Facilitating Human Bee-hive-ior
However, humans display a much lesser accuracy rate when making their own predictions. Most commonly, polling and voting is used. Dr. Rosenberg finds such methods “primitive” and often incorrect as they tend to be “polarizing”. In effect, they make it difficult to assess the “best answer for the group”.
UNU is his firm’s attempt to facilitate humans with making the best decisions for an entire group. Users log onto it and respond to questions with a series of possible choices displayed. It was modeled upon such behavior occurring in nature among “bees, fish and birds”. This is distinguished from individuals just casting a single vote. Here are two videos of the system in action involving choosing the most competitive Republican presidential candidate and selecting the most beloved sidekick from Star Wars4. As groups of users make their selections on UNU and are influenced by the visible onscreen behavior of others, this movement is the online manifestation of the group’s swarming activity.
Another instance of UNU’s effectiveness and accuracy involved 50 users trying to predict the winners of the Academy Awards. On an individual basis, they each averaged six out of 15 correct. This test swarm was able to get a significantly better nine out of the 15. Beyond movies, the implications may be further significant if applied in areas such as strategic business decision-making.
- Does UNU lend itself to being turned into a scalable mobile app for much larger groups of users on a multitude of predictions? If so, should users be able to develop their own questions and choices for the swarm to decide? Should all predictions posed be open to all users?
- Might UNU find some sort of application in guiding the decision process of juries while they are resolving a series of factual issues?
- Could UNU be used to supplement reviews for books, movies, music and other forms of entertainment? Perhaps some form of “UNU Score” or “UNU Rating”?
1. One of the leading proponents and developers of AI for many decades was MIT Professor Marvin Minsky who passed away on Sunday, January 24, 2016. Here is his obituary from the January 25, 2015 edition of The New York Times entitled Marvin Minsky, Pioneer in Artificial Intelligence, Dies at 88, by Glenn Rifkin.
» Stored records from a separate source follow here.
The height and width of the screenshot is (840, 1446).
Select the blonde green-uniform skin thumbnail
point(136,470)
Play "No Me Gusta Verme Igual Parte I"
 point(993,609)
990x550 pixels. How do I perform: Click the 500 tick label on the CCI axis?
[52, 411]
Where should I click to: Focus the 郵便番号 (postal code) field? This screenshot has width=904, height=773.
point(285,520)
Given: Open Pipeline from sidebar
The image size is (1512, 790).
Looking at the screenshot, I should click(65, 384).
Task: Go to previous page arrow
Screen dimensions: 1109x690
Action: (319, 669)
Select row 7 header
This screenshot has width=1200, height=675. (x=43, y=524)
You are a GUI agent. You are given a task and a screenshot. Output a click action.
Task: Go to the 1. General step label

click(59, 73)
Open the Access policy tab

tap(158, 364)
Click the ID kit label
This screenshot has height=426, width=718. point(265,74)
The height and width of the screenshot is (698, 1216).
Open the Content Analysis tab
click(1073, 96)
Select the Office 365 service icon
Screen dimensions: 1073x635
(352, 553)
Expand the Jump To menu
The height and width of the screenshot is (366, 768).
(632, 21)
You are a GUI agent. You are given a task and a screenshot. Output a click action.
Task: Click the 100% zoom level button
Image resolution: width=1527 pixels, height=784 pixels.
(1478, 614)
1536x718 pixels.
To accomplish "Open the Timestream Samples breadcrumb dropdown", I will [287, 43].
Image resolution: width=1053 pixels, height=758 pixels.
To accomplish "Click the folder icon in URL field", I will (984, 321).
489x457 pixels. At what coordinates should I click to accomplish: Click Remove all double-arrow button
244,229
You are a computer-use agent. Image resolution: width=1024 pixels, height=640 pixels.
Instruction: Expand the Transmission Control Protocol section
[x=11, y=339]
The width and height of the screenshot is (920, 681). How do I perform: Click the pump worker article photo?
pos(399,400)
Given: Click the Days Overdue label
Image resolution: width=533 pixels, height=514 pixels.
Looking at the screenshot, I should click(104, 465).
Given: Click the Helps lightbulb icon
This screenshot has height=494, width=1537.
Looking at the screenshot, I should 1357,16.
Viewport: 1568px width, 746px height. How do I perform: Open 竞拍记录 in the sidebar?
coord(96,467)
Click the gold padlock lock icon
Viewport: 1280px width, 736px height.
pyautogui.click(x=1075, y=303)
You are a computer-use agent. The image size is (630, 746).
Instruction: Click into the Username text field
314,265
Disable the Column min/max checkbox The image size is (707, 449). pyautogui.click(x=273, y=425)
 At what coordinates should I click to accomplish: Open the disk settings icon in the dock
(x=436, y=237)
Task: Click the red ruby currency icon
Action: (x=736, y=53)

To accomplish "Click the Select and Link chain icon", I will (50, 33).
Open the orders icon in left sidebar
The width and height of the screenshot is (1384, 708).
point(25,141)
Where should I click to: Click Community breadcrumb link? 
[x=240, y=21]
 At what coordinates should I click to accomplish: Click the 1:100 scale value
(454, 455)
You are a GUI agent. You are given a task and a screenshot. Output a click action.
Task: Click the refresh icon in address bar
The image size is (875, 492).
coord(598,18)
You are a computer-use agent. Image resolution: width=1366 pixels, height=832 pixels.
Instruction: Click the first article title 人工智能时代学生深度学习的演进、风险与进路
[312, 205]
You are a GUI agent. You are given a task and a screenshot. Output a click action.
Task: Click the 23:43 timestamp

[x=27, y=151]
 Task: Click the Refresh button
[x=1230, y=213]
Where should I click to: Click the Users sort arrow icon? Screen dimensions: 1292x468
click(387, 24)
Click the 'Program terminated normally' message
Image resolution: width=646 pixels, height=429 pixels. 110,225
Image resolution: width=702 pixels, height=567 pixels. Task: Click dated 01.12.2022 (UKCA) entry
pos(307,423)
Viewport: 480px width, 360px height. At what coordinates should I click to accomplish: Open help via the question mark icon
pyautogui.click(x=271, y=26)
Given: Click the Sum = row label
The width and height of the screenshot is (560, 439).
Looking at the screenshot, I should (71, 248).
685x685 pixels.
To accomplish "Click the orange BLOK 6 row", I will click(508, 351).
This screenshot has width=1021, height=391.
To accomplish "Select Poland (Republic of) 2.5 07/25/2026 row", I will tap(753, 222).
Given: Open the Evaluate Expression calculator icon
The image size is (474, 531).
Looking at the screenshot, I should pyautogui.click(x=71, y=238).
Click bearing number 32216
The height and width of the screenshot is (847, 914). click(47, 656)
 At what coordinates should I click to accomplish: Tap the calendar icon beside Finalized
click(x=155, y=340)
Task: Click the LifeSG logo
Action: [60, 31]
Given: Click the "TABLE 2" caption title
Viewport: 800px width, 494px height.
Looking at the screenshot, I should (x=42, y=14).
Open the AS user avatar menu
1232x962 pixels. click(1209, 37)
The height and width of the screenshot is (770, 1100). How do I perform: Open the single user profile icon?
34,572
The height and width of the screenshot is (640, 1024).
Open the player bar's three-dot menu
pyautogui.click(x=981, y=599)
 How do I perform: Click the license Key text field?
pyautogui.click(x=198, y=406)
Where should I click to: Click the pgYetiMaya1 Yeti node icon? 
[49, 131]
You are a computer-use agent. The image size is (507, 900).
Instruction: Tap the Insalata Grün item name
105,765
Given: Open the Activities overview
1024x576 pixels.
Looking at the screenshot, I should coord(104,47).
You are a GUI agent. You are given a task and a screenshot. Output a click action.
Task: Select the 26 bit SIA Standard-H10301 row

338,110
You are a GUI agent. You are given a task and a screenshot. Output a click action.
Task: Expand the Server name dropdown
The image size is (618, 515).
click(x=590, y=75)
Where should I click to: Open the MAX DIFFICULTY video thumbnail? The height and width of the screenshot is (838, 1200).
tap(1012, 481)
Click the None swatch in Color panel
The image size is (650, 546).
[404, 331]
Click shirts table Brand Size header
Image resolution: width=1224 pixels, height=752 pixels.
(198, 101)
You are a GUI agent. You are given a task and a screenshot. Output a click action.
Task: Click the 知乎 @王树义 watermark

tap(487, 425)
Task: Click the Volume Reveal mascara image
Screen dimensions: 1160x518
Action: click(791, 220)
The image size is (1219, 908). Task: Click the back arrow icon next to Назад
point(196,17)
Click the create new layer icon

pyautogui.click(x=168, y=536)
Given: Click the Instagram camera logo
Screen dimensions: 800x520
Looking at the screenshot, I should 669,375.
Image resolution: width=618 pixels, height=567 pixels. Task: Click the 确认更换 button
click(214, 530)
2. For an alternative report on whether the wisdom of the crowds appears to have little or no effect on the Super Bowl, one not involving UNU in any way, see an article in the January 28, 2016 edition of The New York Times entitled Super Bowl Challenges Wisdom of Crowds and Oddsmakers, by Victor Mather.
3. An outstanding and comprehensive treatment of this phenomenon I highly recommend reading The Wisdom of the Crowds, by James Surowiecki (Doubleday, 2004).
4. I would really enjoy seeing a mash-up of these two demos to see how the group would swarm among the Star Wars sidekicks to select which one of these science fiction characters might have the best chance to win the 2016 election.